Mom responded to me through the wall. “He wanted you to have the Prius. It’s no bother for us. We’ll drive the pony cart.” The pony cart was what we called my parents’ other mode of transportation. The pony cart was a lavender golf cart with plum leather seats and the insignia of their store, The Purple Pony, painted across the hood and down both sides. Shockingly, it was more appealing than the blue-and-white love bus with oversized hippie flowers.
I positioned the breakfast tray on my lap. “Thanks, Dad.” I examined the healthy fare and resigned myself to enjoy it. I’d make a trip to Tasty Cream once I was dressed.
The thump of my morning paper hitting the steps jolted me, jostling my tiny pile of grapes into the yogurt.
My phone buzzed and I check my messages. Be safe. I’ll be late. Call if you need me. Don’t wait up.—Sebastian.
Dad opened the front door with a saucer of milk. “Kitty, kitty, kitty.” He called for Freud, set the saucer on the stoop, and then returned with the daily newspaper tucked under one arm. “Let’s see what’s going on around town today.” Dad shook the paper open. “Hey, you made the front page, Peepee!”
I dropped my fork.
He sat beside me, and Claire crowded in behind him. “Ohhh.”

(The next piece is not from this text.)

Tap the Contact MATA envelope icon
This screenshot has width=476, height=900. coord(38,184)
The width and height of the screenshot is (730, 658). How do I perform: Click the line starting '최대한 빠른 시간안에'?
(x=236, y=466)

Patience Price, an island local and the rumored face of Extreme Island Makeovers, was involved in a shooting last night at approximately nine o’clock. Price was the passenger in FBI Special Agent Sebastian Clark’s vehicle, with ex-boyfriend and current mayoral candidate Adrian Davis at the wheel. The former lovers came under fire by an unidentified shooter. The suspect was not apprehended. Las
t night’s shooting was the most recent in a series of unrelated crimes directed at Price. No one was harmed in the shooting. No statements were made available. An investigation is underway.
“Unbelievable.” I was not the face of Extreme Island Makeovers. Reporters were my nemesis. They frequently goofed up stories, to my detriment. If Sebastian wasn’t ready to burst after driving two hours to work at fifty miles an hour, he’d be agent confetti when he saw me referred to as Adrian’s former lover on the front page of the Island Gazette. The Gazette was admittedly more island tabloid than the official Chincoteague Chronicle, but that was why everyone read it.
Mom motioned from the hallway. Her hands fluttered, urging me to meet with her.
“Excuse me.” I set breakfast aside and went to the hall.
Claire took my seat and Dad spread the paper between them.
Mom pulled me into my bathroom and shut the door. Panic strained her face. My heart rate sped at the sight. Mom was always the picture of calm. It was her thing. Even when locked in a jail cell for murder, she’d been all yoga and meditation.
On my best day, I was still a tightly wound type A. Seeing her this way set off a dozen red flags.
“Take this.” She pressed a weird cell phone into my palm. It was pink and too chunky for current technology. “It’s a stun gun.”
“What?” I squeaked.
She pressed soft fingers to my lips. “It’s a decoy. It looks like a cell phone so you have the advantage of surprise. Your dad bought it on eBay. It works.” She grimaced and shut her eyes. “Don’t ask.”
“Mmm-kay.” I turned the little weapon over in my palm. “I don’t know what to say.”
She shook her hands at the wrists and inhaled. “I don’t condone violence, but I support protecting my daughter who refuses to get a nice safe lifestyle. When you came home from the FBI, I thought my heart would spill over from joy. When you decided to open a counseling practice for islanders, I knew you’d be safe, plant roots and thrive.”